Not since the aftermath of the 1985 Plaza Accord to devalue the dollar has Japan seen such public displays of high-yen hysteria. "Yen Shock," screamed the headline in one of Tokyo's afternoon tabloids as the Japanese currency sailed to an all-time high of 116 to the dollar on Feb. 23. "This really troubles me," moaned Shochiro Toyoda, president of Toyota Motor Corp.
When the industrial world's finance ministers gathered in New York more than seven years ago, boosting the value of the yen and reshaping the export-fueled Japanese economy were high on their agenda. And although the yen has risen sharply, little has happened to make the Japanese focus on domestic demand as their engine of growth. But now, with the yen soaring again as the U. S. and other Group of Seven allies scream for Tokyo to reduce its $115 billion trade surplus (charts), Japan may finally be moving on its long-awaited domestic overhaul.
CUTTING CAMPAIGN. Already battered by the worst recession in two decades, Corporate Japan is stepping up the pace of its most wide-ranging restructuring campaign since the oil shocks of the 1970s, shedding tens of thousands of workers in an all-out effort to cutcosts.

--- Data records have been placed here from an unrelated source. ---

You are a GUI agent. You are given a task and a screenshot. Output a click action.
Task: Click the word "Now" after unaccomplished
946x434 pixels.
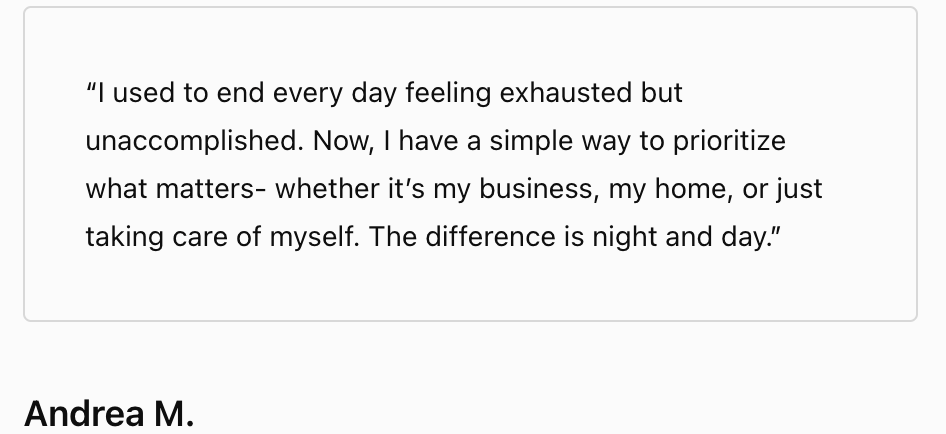[340, 141]
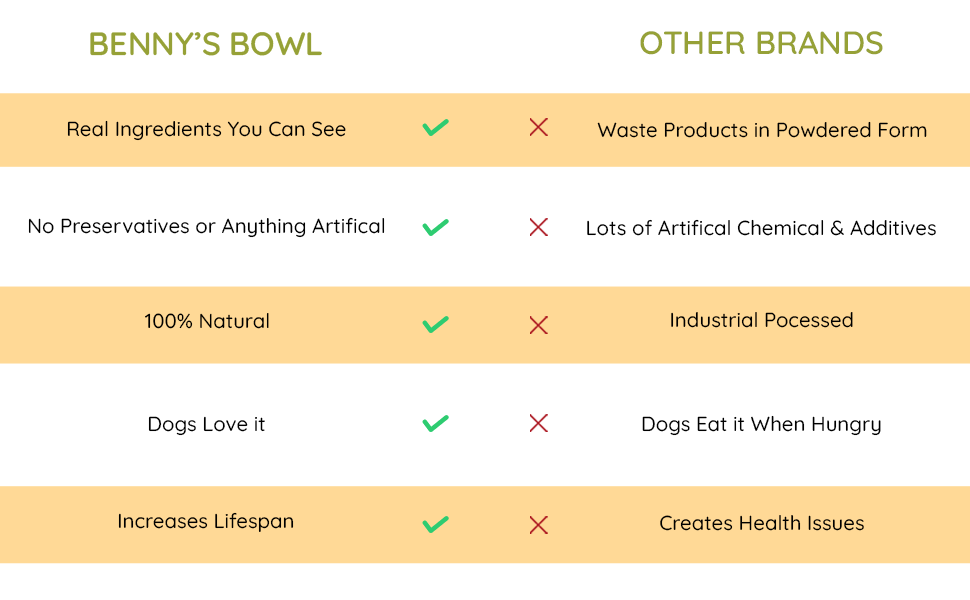The image size is (970, 600).
Task: Click the 100% Natural label
Action: 207,322
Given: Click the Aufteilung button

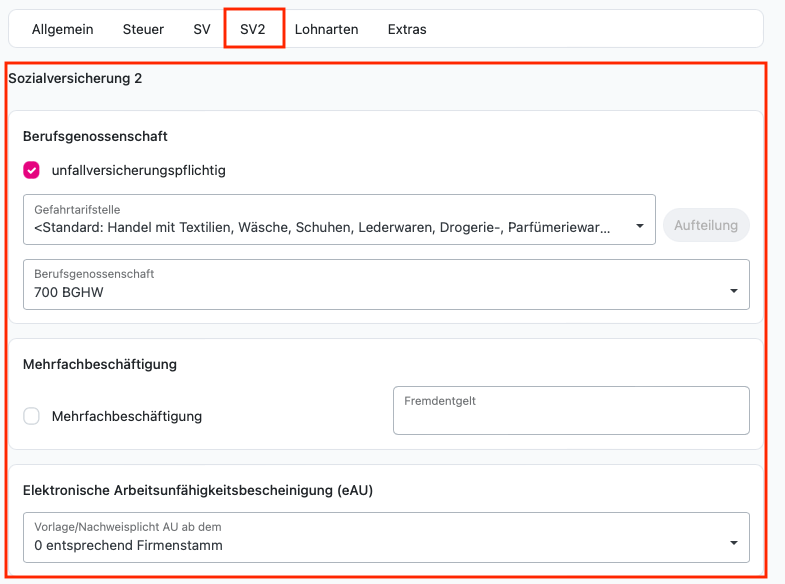Looking at the screenshot, I should 706,225.
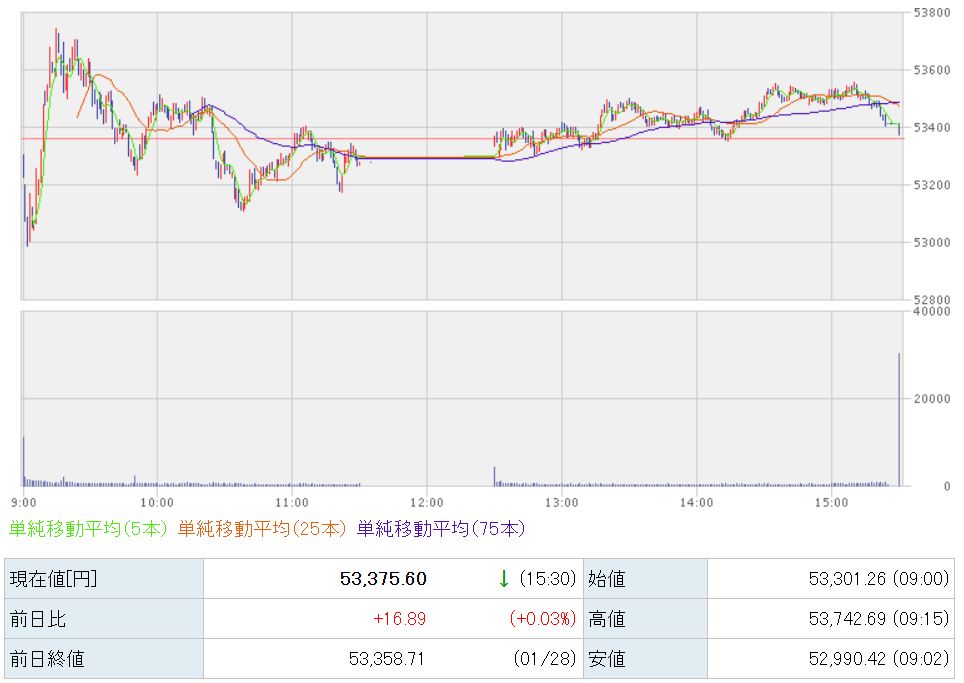Click the 20000 volume axis label
The image size is (964, 683).
(x=931, y=399)
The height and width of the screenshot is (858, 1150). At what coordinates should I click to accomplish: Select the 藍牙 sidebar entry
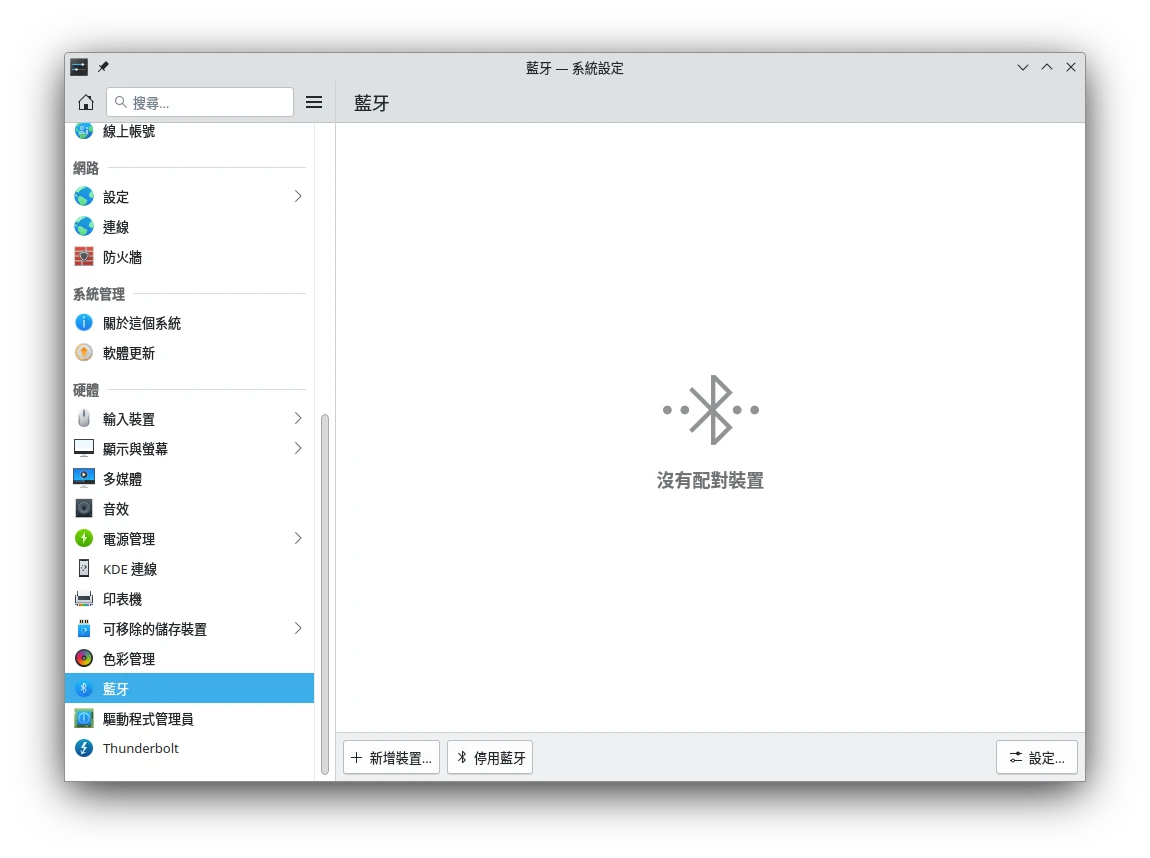pos(189,689)
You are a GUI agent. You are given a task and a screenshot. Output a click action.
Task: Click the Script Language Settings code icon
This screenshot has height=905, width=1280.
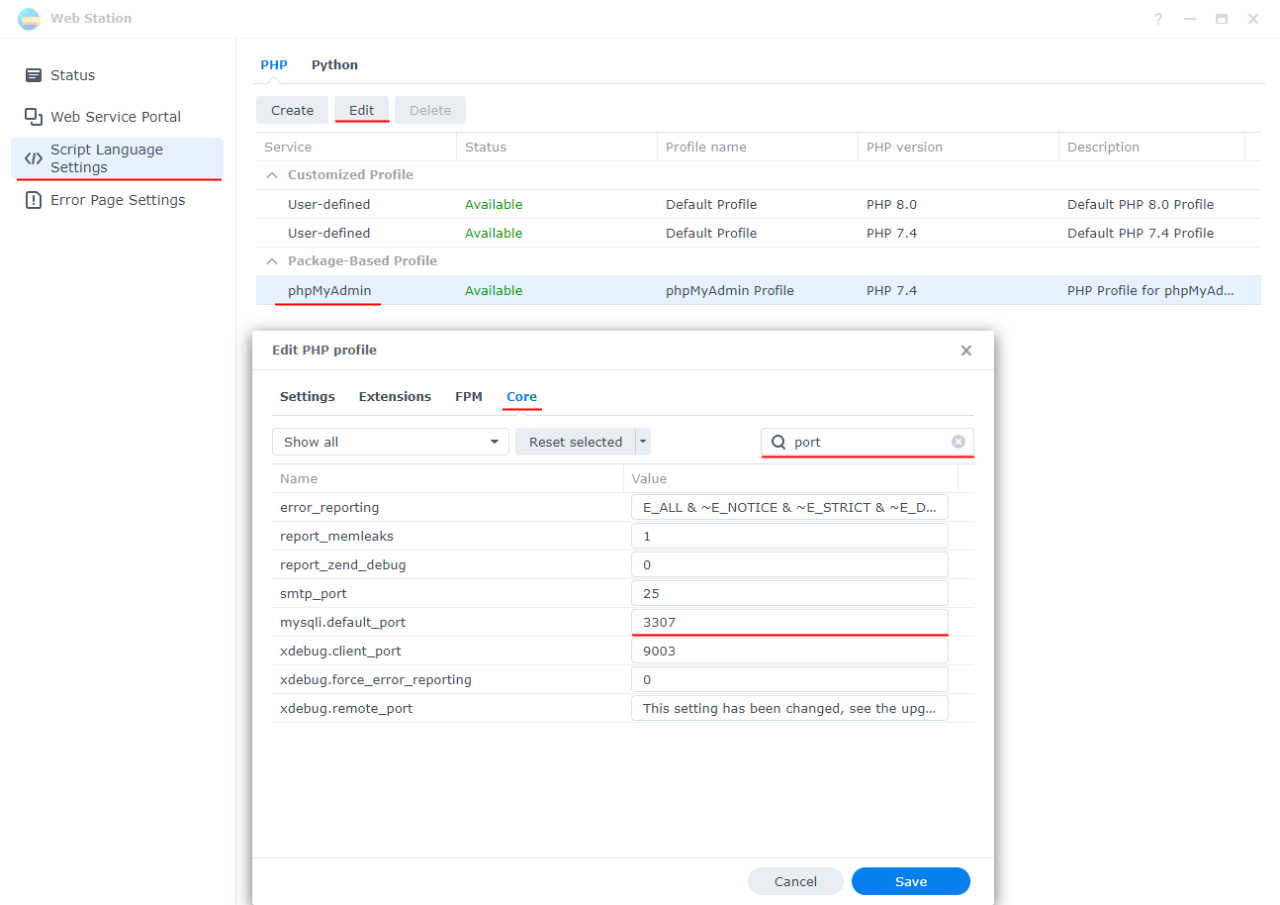coord(33,159)
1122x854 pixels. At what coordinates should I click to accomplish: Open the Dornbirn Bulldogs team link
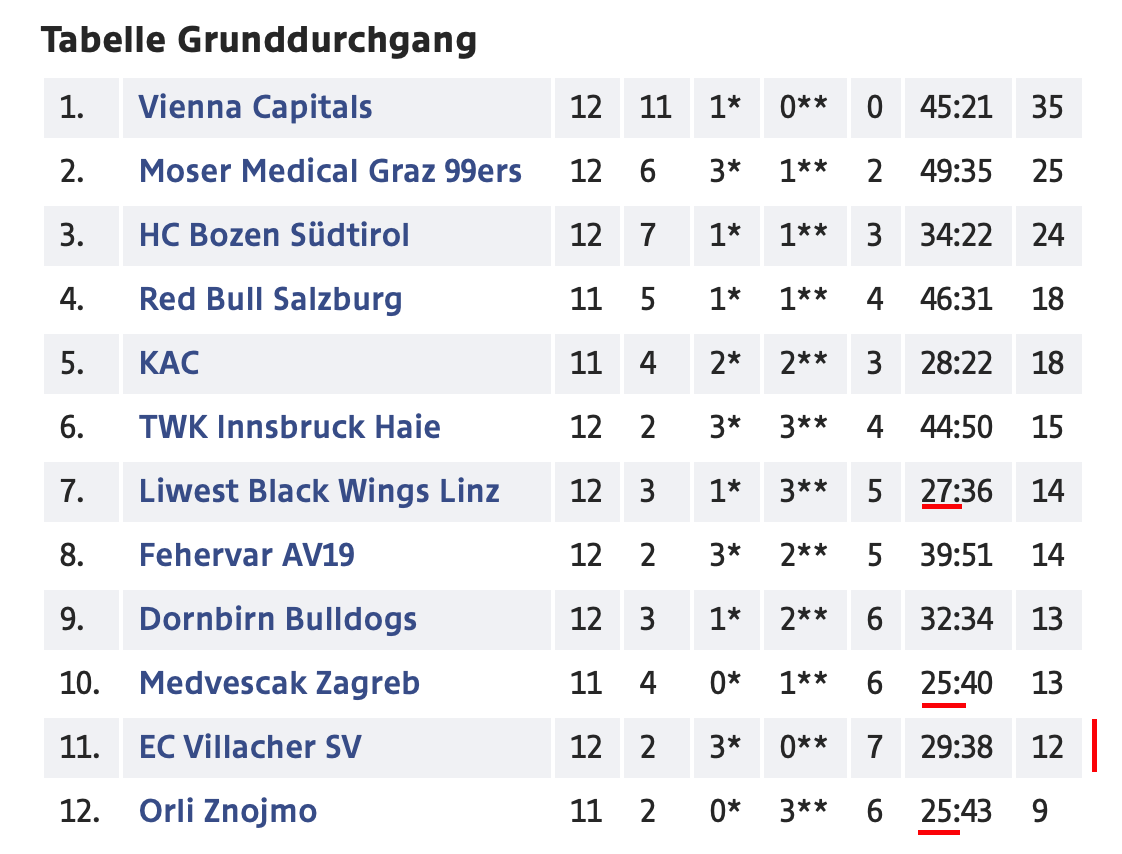coord(278,619)
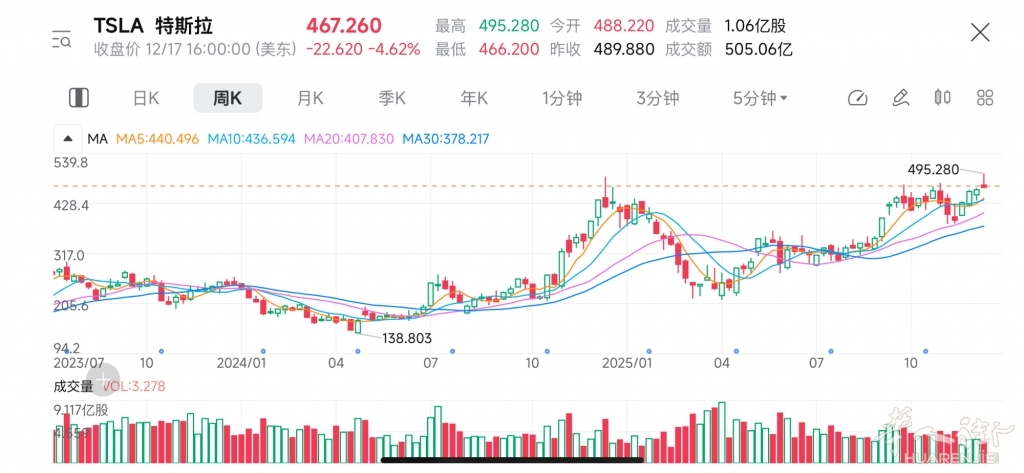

That's putting pressure on Prime Minister Kiichi Miyazawa to spend even more than the $90 billion he promised last fall. Bank of Japan Governor Yasushi Mieno may help out with more interest-rate cuts. "Normally, the consensus in time of recession would be to export their way out of trouble," notes Francis J. K. Ledwidge, director of international investment advisory at Bankers Trust Co. "This time around, they can't do it."
Indeed, with the yen up 124% since 1985, Japanese industry can ill afford another currency shock. Toyota, for example, estimates it will lose $350 million in revenues if the greenback remains at its current level. With the yen thus tightening the squeeze on Japan's economy, it's no surprise that corporations are getting more hard-nosed than ever. Take Nissan Motor Co. Facing an estimated $250 million loss for the fiscal year ending Mar. 31, it is planning to close one major assembly plant in 1995, slash capital spending by 15%, to $1.7 billion, and cut its domestic work force from 53,000 to 48,000 through attrition and reduced hiring.
Nissan also will reduce its catalog of model variations by 35%. The goal, says Executive Vice-President Atsushi Muramatsu, is "to secure a reasonable level of profits," even with no output growth.Just closing its 29-year-old Zama assembly plant southwest of Tokyo, once the carmaker's most automated showpiece, will save Nissan some $87 million. Production will shift to an $850 million plant in Kyushu that opened last year. Other auto makers are expected to follow Nissan's example while stepping up lower-cost production offshore. Toyota plans to increase its Thai car and truck output by 135%, to 200,000 vehicles a year, by 1996.
Industries that depend heavily on the ailing domestic economy are restructuring with equal alacrity. Battered by losses on local calling and by mounting competition for long-distance service, Nippon Telegraph & Telephone Corp. will slash 30,000 of its 230,000 workers from the company payroll by 1996. It will close hundreds of sales offices and encourage employees to retire as early as age 45. NTT already has shed 40,000 workers since 1990.
Japan's hard-pressed financial industry also seems set for a workover, with help from the Bank of Japan's Mieno. He wants banks to speed disposal of nonperforming loans and write off hundreds of billions of dollars' worth of bad debts. While the discount rate already has fallen to an all-time low of 2.5%, analysts feel Mineo will continue pushing yields lower to ease the banks' burden. Indeed, the strong yen will make it easy for Mieno to cut rates. "We'll see a fairly aggressive easing of monetary policy," says David Webb, Asia-Pacific research chief at Chase Manhattan Private Bank.
TAX BREAKS. The same seems true for fiscal policy. Prime Minister Miyazawa can use the high yen to deflect mounting trade pressure from the Clinton Administration and provide a pretext for launching a new domestic-spending plan. Some analysts even suspect the Finance Ministry has been helping prop up the yen by urging big Japanese investors not to buy dollars. Such a position is receiving Washington's open support. "I'd like to see a stronger yen," proclaims Treasury Secretary Lloyd M. Bentsen. Adds another Administration aide: "This is a costless attempt to lower the trade surplus."
With the yen up, Miyazawa's government is close to stepping on the gas. Using the specter of yen-inflicted economic pain as leverage, Hiroshi Mitsuzuka, head of the ruling Liberal Democratic Party's Policy Research Council, summoned Finance Ministry officials on Feb. 23 to map out a forceful new program of public-works spending, investment incentives, and tax breaks for housing this year. Analysts speculate Miyazawa will also propose as much as $35 billion in tax cuts later on. It may take a recession and currency crisis to prompt the Japanese to act. But after seven long years, government and business leaders finally seem ready to make a domestic economic overhaul priority No. 1.